CODART, Dutch and Flemish art in museums worldwide

Maarten van Heemskerck

28 September 2024 - 19 January 2025

Maarten van Heemskerck

Exhibition: 28 September 2024 - 19 January 2025

The Frans Hals Museum, Stedelijk Museum Alkmaar and Teylers Museum are organizing the first major retrospective exhibition on Maarten van Heemskerck. With 50 paintings, 16 drawings and 68 prints by Heemskerck, the museums offer a representative impression of  Van Heemskerck’s large body of work, in this exhibition at three locations. No fewer than half the paintings attributed to the artist will be brought together in the Netherlands.

Maarten van Heemskerck at the Frans Hals Museum

Maarten van Heemskerck was one of the most successful, innovative artists of the Northern Netherlands in the sixteenth century. In his lifetime, he saw the advent of Protestantism, new technology and the rise of the Dutch Republic. The changes that happened around him are reflected in his work: before it had been the Church, now burghers also patronized the arts, the impact of the Italian Renaissance reverberated in Holland and artists longed to see the art of Antiquity and their famous Italian contemporaries with their own eyes, while the iconoclastic cleansing of the churches brought a violent end to church art in the Northern Netherlands.

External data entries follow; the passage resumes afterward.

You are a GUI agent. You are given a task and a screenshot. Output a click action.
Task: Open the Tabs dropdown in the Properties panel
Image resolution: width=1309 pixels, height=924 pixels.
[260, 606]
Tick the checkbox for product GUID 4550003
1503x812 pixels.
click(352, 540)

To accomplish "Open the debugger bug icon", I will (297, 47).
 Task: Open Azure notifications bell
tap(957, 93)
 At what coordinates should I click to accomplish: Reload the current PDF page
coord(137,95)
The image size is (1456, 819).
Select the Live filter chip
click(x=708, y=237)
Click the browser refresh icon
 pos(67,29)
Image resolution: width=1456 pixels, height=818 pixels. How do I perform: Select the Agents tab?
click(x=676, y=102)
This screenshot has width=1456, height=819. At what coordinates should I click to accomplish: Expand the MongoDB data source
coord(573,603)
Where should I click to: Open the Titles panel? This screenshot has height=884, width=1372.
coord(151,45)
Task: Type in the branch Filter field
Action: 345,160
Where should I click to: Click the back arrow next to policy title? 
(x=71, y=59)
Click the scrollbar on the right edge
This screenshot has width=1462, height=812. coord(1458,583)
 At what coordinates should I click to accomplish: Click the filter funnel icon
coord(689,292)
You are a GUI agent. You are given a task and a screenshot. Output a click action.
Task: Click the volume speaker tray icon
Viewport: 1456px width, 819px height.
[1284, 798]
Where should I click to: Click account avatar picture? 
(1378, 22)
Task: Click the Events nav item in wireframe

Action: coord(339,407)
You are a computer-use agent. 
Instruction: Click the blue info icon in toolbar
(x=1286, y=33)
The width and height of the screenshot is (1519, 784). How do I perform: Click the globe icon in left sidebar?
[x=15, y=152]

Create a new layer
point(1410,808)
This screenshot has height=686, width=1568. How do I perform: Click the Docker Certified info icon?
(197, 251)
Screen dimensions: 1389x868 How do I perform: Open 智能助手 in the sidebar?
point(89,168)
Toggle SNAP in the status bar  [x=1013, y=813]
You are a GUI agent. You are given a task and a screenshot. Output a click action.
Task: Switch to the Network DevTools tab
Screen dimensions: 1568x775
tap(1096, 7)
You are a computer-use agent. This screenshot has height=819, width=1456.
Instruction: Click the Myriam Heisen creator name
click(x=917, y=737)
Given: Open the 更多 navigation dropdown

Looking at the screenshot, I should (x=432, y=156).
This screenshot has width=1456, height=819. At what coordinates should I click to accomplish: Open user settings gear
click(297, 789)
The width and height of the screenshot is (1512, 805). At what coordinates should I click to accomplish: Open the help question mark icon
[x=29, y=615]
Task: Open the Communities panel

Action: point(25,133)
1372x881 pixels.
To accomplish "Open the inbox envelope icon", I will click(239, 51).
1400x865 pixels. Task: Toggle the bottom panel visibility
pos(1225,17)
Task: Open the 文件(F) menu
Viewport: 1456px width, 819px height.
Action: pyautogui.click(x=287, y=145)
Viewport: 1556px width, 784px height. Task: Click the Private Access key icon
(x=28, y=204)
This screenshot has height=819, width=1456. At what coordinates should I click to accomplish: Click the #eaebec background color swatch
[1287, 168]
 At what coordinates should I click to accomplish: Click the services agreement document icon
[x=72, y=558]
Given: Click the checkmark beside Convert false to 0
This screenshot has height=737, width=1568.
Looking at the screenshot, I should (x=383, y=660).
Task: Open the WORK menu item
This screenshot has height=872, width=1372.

Maarten van Heemskerck (1498-1574), St Luke Painting the Virgin, 1532
Frans Hals Museum, Haarlem

In the Frans Hals Museum, the focus is on Maarten van Heemskerck’s early career. A comparison of his work with that of teachers and contemporaries such as Jan Gossaert and Jan van Scorel reveals how the up-and-coming, talented Van Heemskerck adopted and excelled in a remarkable new way of painting. This distinctly realistic style is clearly evident in the timeless portraits he painted for his increasingly successful burgher patrons. He depicted them with lifelike accuracy, down to the wrinkles and facial blemishes. Our exhibition concludes with his St Luke Painting the Virgin, the last work Van Heemskerck painted before leaving for Rome. It was one of the works Haarlem’s city council managed to save from the iconoclastic mob in 1566. A testimony to the high esteem in which Van Heemskerck was already held. St Luke Painting the Virgin has been restored specially for this exhibition and the spectacular result has revealed new insights into the way Van Heemskerck worked.

This year is the 450th anniversary of Maarten van Heemskerck’s death, then a wealthy, prominent burgher of Haarlem where he had settled after returning from Rome.

Research and publication

Prior to the exhibition Professor Emeritus Ilja Veldman, guest curator at all three museums, has performed extensive research. Her work has produced some important new insights, including changes to attributions, identifications of portrait subjects, and also new information on Heemskerck’s network and process.

A book on the life and work of Maarten van Heemskerck written by Ilja Veldman, with additional contributions on Heemskerck’s materials and techniques by Jessica Roeders and Mireille te Marvelde (conservators at the Frans Hals Museum), will be published to accompany the exhibition.